Cancers of endocrine and endocrine-responsive organs represent a large and growing health burden in the world. Certainly, the most prevalent are breast and prostate cancers, both more common in economically advanced countries. As economic advancement benefits more and more of the world’s population, both these diseases are sure to increase in incidence over the coming decades. Changes in diet, improvements in childhood and adolescent health, decreased incidence of infectious disease, control of HIV, and decreased cardiovascular mortality will all contribute to increased incidence of both breast and prostate cancers in many countries. Both prevention and treatment of these two cancers have benefitted from the development of new drugs and predictive markers during the last two decades. Moreover, since, to date, novel immunotherapies have found limited applicability to both breast and prostate cancer, their unique dependence on hormone-regulated pathways will likely be the focus of further diagnostic, preventive, and therapeutic approaches for some time to come.

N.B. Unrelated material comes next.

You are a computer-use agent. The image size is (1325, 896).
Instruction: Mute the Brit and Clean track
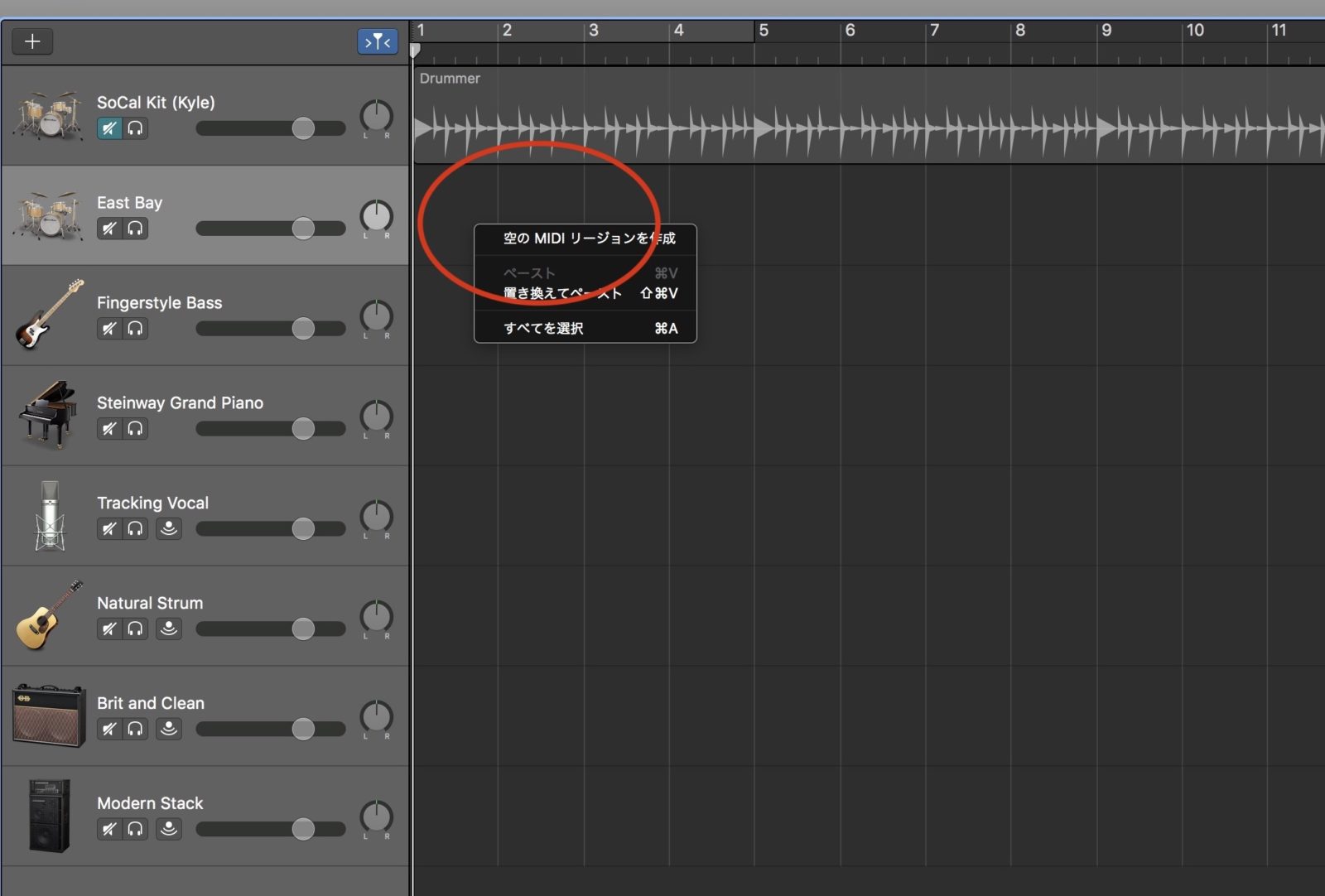(108, 729)
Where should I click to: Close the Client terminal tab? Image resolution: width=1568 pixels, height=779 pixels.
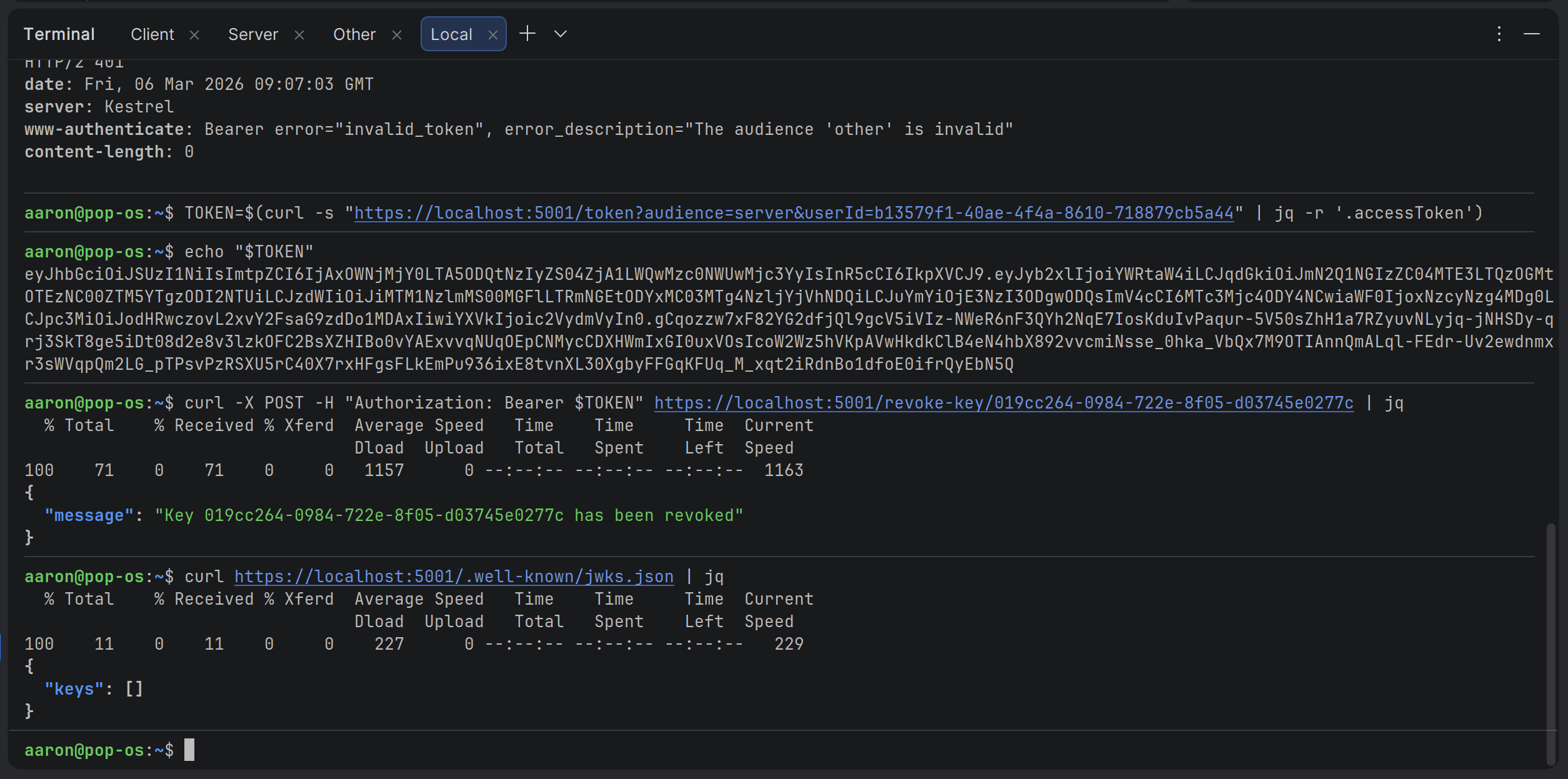coord(194,35)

Interactions of hormones with their receptors are also frequent agonists in the carcinogenic process. Our understanding of the mechanisms of hormone-mediated molecular carcinogenesis is still far from complete. For example, the mechanism by which BRCA2 heterozygosity favors the development of breast, prostate, and ovarian cancers is far from well understood. The role of pharmacologic hormones in cancer causation and antihormones in cancer prevention both beg better understanding for further improvement in clinical application and drug design. Hormonal carcinogenesis may, additionally, possibly be caused by hormonal mimics from nonphysiologic sources. The literature is replete with reports of both inorganic and organic molecular contaminants that can act as receptor antagonists. This area of the investigation remains ripe for further investigation and mechanistic resolution. Additionally, diet itself, so often impugned in carcinogenesis, but so evasive regarding experimentation, will come into greater focus. It is hard to ignore diet and obesity, since the latter is one of the undeniable causes of endometrial cancer.

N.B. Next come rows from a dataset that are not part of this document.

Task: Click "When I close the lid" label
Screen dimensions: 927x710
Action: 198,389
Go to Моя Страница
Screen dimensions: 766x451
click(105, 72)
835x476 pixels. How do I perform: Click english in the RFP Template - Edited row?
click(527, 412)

A wealth of future findings lies dormant in the public domain, where a high tide of gene sequencing and expression data lie awaiting insight and analysis. It is not hard to predict that genetic aberrations and polymorphisms will be found that influence both the causes and treatment of hormone-responsive cancers. Commercial entities have developed empirical panels of gene expression that serve as prognostic and predictive markers without an obvious link to disease mechanisms. Perhaps in the future, prognostic and predictive tools will be found directly relating to mechanisms related to the regulation of hormonal signaling. Certainly, endocrine cancers result from well-known hereditary mutations. Much more remains to be clarified about the selectivity of those genetic lesions and how they may best be exploited for prevention and treatment.
All hormones affect gene action that is influenced by chromatin modification, gene splicing, and regulatory RNAs. The complexity of gene expression and its pathogenic aberrations will long be the subject of investigation for a better understanding of the behavior and treatment of neoplasia. Drugs that affect chromatin modification are in use for the treatment of hematologic malignancies. But their limited use in solid tumors may only imply we have not found the right targets and the right agents for clinical application to solid tumors. We also hope to see a better understanding of the role of regulatory RNA in disease behavior and perhaps the identification of candidate RNA species that have clinical utility.

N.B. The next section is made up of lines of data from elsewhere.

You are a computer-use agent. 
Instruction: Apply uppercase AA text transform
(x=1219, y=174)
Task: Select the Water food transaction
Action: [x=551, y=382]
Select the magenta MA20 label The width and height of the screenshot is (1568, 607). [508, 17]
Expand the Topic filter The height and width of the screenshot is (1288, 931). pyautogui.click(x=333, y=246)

Cell surface receptors are unique markers for some malignant cells. Major therapeutic advances have also come from the targeting of hormone receptors and other cell surface molecules in order to deliver cytotoxic agents to the cells expressing those proteins. The chemistry that allowed the binding of toxic radioisotopes to antibodies or synthetic ligands has now resulted in clinical reagents that impact survival in neuroendocrine cancers, for example. It is likely that many more targets that can be exploited for therapeutic delivery will be described in the coming years.
Endocrine Oncology seeks to play an important role in the landscape of scientific ideas, discoveries, and advances for the spectrum of endocrine malignancies. We are committed to scientific rigor, rapid turn-around, relevance, and the advancement of knowledge. We look forward to working with the scientific community.